On tax reform, Trump looks to avoid the same fate as health care
At a Monitor breakfast with reporters, Trump's liaison to Congress says they've 'learned lessons' from the health care defeat - and are hoping to win some Democratic votes.
As President Trump and Republicans on the Hill move toward their next big goal – overhauling the tax code by the end of the year – the White House is taking a different approach than it did with health care reform, which went down to an embarrassing defeat this summer for lack of Republican votes.
Instead of allowing GOP leaders to determine the details of the legislation, the president is aggressively pushing for his stipulation that the corporate tax rate come down to 15 percent. He believes that will increase US competitiveness globally, and create jobs.
Republicans on the Hill have said this is unaffordable, with House Speaker Paul Ryan (R) of Wisconsin saying that meeting or beating the average corporate rate of 22.5 percent for industrialized countries is more realistic.
But the president’s legislative director, Marc Short, said at a Monitor breakfast with reporters on Tuesday that 15 percent is “best” and will create the most jobs. Getting this rate as a part of a legislative overhaul is more important than another point of disagreement with congressional Republicans – corporate expensing methods.
“It doesn’t help ourselves to negotiate against ourselves,” said Mr. Short, who has considerable experience on the Hill as a former senior Republican aide.
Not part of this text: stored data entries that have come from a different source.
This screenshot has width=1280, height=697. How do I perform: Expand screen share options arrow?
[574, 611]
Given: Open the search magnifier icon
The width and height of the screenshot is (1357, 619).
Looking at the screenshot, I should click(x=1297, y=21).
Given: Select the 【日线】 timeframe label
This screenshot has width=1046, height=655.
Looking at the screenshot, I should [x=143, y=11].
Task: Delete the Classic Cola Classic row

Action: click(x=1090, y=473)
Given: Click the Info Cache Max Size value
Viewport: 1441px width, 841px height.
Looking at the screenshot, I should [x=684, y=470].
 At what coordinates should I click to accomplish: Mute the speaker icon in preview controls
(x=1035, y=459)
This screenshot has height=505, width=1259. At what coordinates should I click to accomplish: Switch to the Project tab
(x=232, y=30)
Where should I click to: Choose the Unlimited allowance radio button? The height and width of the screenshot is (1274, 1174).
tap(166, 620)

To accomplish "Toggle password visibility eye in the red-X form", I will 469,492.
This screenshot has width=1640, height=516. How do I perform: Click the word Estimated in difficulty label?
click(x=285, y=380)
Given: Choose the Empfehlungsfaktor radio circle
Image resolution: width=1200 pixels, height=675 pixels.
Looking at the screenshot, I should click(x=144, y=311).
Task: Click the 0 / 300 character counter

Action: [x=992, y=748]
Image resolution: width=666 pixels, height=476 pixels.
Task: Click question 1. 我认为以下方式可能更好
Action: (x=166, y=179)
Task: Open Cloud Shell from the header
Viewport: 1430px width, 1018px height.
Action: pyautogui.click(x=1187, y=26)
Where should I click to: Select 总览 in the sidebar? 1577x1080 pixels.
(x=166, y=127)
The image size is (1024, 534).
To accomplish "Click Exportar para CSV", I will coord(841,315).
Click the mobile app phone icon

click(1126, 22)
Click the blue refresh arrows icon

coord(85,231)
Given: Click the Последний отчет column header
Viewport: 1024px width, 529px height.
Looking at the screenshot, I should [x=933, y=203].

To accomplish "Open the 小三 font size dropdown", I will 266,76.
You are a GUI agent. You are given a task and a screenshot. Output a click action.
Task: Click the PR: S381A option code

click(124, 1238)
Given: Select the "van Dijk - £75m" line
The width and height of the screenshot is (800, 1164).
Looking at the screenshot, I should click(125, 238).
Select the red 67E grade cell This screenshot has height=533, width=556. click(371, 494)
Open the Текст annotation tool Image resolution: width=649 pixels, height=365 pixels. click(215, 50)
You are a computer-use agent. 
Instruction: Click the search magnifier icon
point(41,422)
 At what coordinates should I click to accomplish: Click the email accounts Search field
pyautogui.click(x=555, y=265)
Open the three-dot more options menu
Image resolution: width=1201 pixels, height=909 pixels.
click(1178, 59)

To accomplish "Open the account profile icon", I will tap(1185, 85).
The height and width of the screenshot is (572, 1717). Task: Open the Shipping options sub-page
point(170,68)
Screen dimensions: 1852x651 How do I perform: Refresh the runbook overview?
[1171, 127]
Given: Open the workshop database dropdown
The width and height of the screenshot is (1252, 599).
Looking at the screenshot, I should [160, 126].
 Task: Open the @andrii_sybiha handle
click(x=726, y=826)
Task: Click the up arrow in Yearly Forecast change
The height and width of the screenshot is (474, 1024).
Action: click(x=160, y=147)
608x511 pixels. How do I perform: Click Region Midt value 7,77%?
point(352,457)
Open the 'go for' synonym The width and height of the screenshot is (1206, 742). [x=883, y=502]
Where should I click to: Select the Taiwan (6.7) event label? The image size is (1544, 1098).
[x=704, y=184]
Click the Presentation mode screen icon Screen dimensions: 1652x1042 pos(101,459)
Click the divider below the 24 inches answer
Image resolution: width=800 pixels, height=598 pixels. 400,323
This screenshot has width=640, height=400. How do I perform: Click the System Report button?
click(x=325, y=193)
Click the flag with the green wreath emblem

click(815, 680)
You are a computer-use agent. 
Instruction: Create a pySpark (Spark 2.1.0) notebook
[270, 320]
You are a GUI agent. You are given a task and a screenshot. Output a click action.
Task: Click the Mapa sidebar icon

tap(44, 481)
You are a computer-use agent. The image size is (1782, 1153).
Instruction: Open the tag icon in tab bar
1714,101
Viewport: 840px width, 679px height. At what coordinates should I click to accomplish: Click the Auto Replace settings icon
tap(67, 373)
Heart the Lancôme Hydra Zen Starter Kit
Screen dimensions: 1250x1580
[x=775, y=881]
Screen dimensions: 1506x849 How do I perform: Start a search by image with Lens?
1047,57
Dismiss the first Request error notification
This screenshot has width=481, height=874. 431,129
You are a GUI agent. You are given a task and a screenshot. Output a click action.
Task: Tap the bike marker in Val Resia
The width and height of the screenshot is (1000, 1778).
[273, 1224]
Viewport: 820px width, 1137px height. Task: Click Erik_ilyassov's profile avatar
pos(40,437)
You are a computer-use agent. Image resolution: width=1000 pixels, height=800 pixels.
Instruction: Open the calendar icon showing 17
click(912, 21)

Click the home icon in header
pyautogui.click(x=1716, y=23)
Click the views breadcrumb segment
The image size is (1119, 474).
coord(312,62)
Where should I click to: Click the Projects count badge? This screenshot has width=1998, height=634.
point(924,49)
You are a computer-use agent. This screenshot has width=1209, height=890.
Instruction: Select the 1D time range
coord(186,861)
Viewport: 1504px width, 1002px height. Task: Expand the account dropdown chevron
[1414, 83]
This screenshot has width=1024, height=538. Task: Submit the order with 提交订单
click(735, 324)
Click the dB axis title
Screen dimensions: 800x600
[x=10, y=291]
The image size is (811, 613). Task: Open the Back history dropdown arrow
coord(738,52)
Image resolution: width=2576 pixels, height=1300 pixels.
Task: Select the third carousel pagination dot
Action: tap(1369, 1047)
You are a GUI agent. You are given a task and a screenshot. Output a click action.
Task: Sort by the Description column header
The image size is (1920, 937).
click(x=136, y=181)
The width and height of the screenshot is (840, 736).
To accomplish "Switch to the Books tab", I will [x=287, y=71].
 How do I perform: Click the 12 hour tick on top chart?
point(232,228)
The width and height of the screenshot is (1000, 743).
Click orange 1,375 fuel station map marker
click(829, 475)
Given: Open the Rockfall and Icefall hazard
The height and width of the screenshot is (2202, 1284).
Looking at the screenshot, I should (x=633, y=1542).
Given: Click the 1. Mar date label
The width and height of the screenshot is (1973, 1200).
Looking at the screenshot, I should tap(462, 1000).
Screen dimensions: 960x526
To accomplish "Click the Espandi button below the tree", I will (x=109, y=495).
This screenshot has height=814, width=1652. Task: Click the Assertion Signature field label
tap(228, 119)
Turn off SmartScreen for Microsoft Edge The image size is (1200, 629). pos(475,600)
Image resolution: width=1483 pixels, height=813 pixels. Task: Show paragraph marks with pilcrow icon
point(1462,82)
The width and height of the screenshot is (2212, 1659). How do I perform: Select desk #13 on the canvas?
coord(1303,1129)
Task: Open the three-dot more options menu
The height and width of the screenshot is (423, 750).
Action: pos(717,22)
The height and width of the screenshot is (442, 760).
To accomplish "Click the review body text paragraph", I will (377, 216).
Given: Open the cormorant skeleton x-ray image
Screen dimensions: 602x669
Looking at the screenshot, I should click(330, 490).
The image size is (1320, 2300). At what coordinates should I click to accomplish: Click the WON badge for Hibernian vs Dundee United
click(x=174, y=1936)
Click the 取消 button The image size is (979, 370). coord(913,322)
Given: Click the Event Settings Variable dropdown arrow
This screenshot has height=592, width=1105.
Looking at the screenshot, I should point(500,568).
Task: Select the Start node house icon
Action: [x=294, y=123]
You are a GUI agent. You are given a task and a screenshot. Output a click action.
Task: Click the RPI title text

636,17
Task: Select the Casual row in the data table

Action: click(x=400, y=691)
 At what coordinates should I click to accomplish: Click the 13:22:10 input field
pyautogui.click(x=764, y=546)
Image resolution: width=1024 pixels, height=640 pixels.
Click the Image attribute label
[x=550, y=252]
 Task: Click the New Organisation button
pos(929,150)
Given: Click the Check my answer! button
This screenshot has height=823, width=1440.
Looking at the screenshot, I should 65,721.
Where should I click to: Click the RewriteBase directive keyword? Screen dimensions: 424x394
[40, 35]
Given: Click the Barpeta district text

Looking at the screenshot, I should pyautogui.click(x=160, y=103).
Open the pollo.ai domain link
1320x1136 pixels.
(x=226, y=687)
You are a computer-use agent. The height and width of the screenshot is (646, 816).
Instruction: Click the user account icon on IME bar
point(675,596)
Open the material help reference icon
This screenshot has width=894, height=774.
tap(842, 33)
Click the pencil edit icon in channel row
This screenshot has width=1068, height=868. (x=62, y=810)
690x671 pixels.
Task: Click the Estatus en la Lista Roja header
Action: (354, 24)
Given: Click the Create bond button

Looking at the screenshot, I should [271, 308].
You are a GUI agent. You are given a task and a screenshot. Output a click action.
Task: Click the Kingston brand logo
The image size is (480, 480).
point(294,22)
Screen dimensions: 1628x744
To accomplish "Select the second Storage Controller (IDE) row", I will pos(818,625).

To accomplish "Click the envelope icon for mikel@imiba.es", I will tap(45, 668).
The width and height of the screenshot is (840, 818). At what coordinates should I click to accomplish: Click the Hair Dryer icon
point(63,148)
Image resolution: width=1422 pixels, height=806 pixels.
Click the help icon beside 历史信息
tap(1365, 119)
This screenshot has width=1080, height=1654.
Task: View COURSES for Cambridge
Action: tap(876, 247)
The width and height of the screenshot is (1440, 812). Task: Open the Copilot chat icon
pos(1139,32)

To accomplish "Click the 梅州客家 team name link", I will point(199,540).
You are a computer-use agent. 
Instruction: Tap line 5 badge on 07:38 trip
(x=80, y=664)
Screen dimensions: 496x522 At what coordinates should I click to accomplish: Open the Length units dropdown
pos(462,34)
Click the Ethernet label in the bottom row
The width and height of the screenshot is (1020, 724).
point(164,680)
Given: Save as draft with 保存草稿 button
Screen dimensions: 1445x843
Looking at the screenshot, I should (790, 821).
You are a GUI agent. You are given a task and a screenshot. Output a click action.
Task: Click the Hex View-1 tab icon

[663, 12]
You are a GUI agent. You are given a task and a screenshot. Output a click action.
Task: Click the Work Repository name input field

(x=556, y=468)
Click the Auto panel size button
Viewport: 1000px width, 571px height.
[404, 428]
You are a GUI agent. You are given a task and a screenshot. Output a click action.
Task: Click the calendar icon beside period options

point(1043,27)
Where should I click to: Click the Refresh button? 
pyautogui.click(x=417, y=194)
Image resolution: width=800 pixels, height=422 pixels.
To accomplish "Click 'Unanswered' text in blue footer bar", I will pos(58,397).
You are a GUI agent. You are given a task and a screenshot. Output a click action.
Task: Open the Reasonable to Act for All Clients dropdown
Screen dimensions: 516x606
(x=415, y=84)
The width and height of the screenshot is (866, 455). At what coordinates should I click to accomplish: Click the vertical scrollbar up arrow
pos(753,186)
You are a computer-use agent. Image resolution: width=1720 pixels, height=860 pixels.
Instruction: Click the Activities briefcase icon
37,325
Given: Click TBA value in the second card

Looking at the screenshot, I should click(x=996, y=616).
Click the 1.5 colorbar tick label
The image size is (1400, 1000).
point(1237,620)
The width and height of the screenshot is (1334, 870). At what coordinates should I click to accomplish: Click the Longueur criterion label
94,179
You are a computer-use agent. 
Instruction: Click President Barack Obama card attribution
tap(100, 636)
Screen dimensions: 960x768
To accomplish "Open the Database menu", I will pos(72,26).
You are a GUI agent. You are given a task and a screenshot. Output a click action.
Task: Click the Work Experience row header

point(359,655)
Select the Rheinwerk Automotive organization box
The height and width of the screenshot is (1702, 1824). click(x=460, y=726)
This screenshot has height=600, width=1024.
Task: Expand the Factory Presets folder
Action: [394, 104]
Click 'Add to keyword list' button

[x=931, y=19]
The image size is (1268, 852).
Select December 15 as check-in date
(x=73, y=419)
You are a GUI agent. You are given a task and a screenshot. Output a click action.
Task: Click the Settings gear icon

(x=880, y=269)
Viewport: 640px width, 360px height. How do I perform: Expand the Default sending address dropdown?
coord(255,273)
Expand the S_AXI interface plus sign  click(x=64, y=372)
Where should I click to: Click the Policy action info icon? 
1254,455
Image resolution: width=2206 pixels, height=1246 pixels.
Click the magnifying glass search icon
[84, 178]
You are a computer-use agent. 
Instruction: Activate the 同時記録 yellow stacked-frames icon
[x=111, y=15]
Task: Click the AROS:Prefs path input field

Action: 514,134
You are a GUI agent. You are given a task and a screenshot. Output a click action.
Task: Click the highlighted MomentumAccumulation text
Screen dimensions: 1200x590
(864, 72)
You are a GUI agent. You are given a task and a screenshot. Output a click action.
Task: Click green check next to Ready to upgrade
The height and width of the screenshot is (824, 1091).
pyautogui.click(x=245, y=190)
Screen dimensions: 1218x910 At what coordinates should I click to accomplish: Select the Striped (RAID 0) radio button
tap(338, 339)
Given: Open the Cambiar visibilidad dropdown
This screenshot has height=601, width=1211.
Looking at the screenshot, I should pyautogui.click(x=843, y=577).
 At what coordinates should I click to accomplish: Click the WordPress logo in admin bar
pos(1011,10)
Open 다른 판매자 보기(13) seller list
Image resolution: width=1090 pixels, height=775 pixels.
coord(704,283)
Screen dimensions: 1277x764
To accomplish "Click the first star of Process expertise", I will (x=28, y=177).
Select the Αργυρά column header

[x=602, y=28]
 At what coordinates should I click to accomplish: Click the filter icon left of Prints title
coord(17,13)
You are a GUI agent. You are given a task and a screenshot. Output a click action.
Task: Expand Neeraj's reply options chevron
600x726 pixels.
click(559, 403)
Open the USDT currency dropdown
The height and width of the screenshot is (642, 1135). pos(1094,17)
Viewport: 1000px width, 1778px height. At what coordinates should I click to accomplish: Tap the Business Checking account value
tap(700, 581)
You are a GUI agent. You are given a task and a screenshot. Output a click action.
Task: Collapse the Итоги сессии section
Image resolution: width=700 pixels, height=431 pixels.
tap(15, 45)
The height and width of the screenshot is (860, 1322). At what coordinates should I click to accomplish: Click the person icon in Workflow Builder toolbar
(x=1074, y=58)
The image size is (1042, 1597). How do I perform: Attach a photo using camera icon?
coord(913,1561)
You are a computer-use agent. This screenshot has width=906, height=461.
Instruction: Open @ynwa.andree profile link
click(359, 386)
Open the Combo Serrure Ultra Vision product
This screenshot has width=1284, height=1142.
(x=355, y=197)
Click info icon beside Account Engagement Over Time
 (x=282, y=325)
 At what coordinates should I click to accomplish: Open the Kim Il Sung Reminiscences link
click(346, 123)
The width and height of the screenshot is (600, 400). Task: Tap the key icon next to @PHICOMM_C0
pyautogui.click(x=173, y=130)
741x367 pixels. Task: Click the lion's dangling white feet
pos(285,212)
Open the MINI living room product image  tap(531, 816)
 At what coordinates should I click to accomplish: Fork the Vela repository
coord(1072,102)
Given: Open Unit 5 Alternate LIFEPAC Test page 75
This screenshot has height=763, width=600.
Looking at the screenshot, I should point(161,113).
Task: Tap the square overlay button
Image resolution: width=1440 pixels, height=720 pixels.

He said that while ultimately "there's probably compromise" necessary to get a deal, "we think that what's best for the American people is a 15 percent corporate rate right now."
Another key difference from the health care process: The White House has been consulting with various conservative groups in advance of any legislative plan. Over the summer, said Short, the White House was engaging with outside groups such as the Club for Growth to avoid the kind of blowback from conservatives that hit GOP “repeal and replace” efforts early on.
“That is a lesson learned,” he said.
Still, this outreach has not stopped criticism among Hill conservatives, who complain that they have yet to see a detailed tax plan emerge from negotiations between key GOP leaders on the Hill and the White House.
Short said that a plan would be released in days, not weeks, and that members would have a chance to see it before they vote on a budget resolution – a necessary legislative precursor to tax reform.
Republicans plan to use a budgetary process that would allow them to pass tax reform with a majority-only vote in both chambers.
That’s the same process they used to try to pass a health-care plan without any Democratic votes. It is far from clear that they will do any better with tax reform, given that heavy lifts like this usually need bipartisan votes to pass.
Short, acknowledging that Republican support in the Senate for repealing and replacing the Affordable Care Act was “not reliable,” said the president wants bipartisan backing for a tax package, and that’s why the White House has been meeting with some Democrats as well as Republicans. "We don't feel like we can assume that we can get tax reform done strictly on a partisan basis," he said.
Despite the president’s emphasis on a middle-class tax cut, however, Democrats object to tax cuts for the wealthiest Americans and other aspects of the president’s broad framework.
On another big issue – immigration – Short said the White House will be laying out a set of priorities relating to the so-called “Dreamers” within a couple of weeks.
Last week, the president announced he was unwinding President Obama’s “Deferred Action for Childhood Arrivals” program, known as DACA. The program applies to young undocumented adults brought into the country as children and allows them to live and work in the United States without fear of deportation.
On the Hill, it’s assumed that the two parties will have to strike a deal that gives Republicans enhanced border security and Democrats a law that codifies DACA, which was done through executive action. But Short did not insist on such a deal, saying the White House doesn’t want to “bind” itself into any particular legislative construct.
Still, he laid out the elements of immigration reform that are important to the president: border enforcement – including a physical barrier, interior enforcement, and a merit-based immigration system.